When trading options, we should make sure we use our due diligence in our analysis. We should consider the fundamentals of the underlying stock, the sector or industry of the underlying stock, and what the charts of the stock are showing us.

There are a few other considerations we might want to make. Due to the leverage of options, option prices can be quite volatile. For the most part, it would be wise to go with the flow of the overall market. If the market is bullish, making put trades can be very risky and if the stock does drop, the returns might not be very rewarding.

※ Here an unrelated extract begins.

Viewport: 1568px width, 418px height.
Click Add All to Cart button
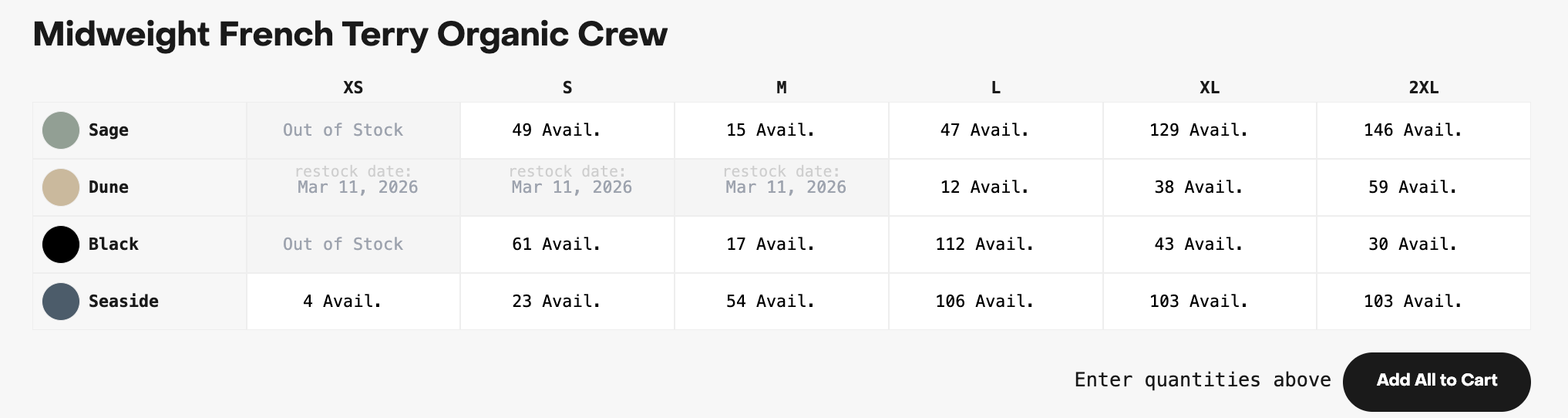pos(1437,382)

When looking at the overall market, consider checking the volatility index ($VIX.) Remember this is a contrarian indicator. A saying that goes along with the $VIX is “When the VIX is high, it is time to buy. When the VIX is low, it is time to go.” The high and low will be like a support or resistance. After it peaks and heads down is high. After it bottoms and heads back up is low.

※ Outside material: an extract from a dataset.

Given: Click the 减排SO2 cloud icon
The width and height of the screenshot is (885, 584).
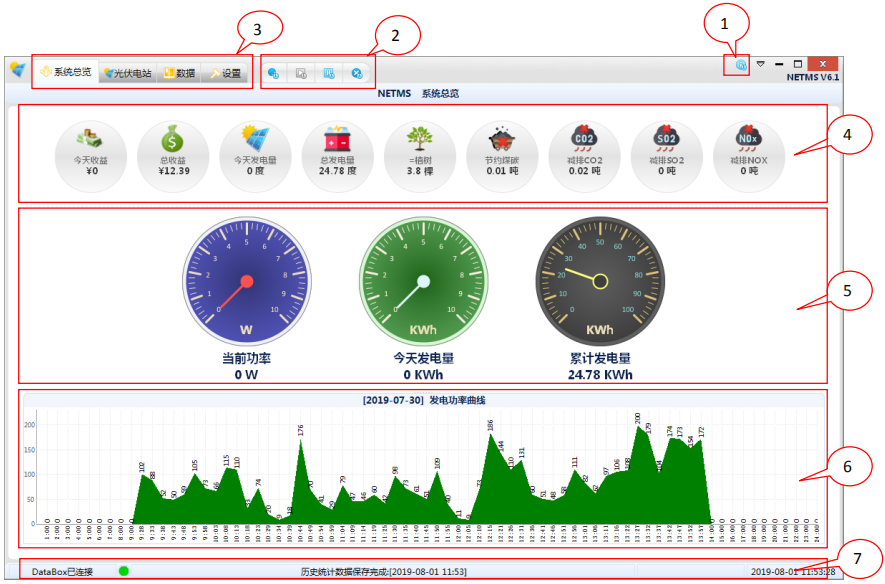Looking at the screenshot, I should 667,138.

Look for option contracts that have high open interest –preferably in the thousands, but minimum of 100. Also look for contracts that have narrow spreads. Typically the monthly options and the strike prices that end in 5 or 0 have the greater activity which results in narrower spreads.

Consider using market orders if the spread is narrow. Sometimes in an effort to save a few bucks, we end up losing more money by doing limit orders, especially in a fast moving market.

One thing I forgot to mention in the grad call is that we should check the implied volatility of the stock. If implied volatility is climbing, we better find out what is occurring in the news for the stock. Higher implied volatility means higher option prices. Knowing when and what the news could do to the stock price is a critical piece of options trading.